**Assigned task:** Show each line in the items below that contains the string "sidebar", copied in full. Case counts.

Stored items
=== Section Start ===

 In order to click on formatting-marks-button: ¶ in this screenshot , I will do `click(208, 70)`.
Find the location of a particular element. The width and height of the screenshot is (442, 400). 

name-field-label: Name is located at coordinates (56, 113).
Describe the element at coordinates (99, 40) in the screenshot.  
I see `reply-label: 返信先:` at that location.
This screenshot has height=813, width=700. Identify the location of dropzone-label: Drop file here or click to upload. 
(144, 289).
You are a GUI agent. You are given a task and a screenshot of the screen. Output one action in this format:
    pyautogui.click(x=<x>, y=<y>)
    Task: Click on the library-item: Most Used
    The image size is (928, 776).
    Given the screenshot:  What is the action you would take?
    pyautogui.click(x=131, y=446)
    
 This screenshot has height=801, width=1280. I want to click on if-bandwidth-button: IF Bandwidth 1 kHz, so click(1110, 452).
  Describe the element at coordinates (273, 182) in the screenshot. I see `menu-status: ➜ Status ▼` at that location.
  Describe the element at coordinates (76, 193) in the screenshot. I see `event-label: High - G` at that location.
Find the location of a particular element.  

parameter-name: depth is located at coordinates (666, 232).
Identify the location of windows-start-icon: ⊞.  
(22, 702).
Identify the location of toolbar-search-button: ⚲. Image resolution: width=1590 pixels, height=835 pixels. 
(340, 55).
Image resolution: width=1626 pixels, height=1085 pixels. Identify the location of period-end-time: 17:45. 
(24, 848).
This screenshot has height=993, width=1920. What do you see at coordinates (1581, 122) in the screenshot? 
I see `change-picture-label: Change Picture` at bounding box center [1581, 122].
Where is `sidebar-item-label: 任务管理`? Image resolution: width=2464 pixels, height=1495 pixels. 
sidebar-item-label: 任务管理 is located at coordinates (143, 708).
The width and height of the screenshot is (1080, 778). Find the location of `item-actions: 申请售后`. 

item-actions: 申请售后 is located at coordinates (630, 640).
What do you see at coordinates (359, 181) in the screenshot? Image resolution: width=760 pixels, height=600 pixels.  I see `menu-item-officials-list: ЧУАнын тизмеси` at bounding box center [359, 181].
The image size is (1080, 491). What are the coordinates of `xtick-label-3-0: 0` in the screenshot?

=== Section End ===

**Your solution:**
Where is `sidebar-item-label: 任务管理`? Image resolution: width=2464 pixels, height=1495 pixels. 
sidebar-item-label: 任务管理 is located at coordinates (143, 708).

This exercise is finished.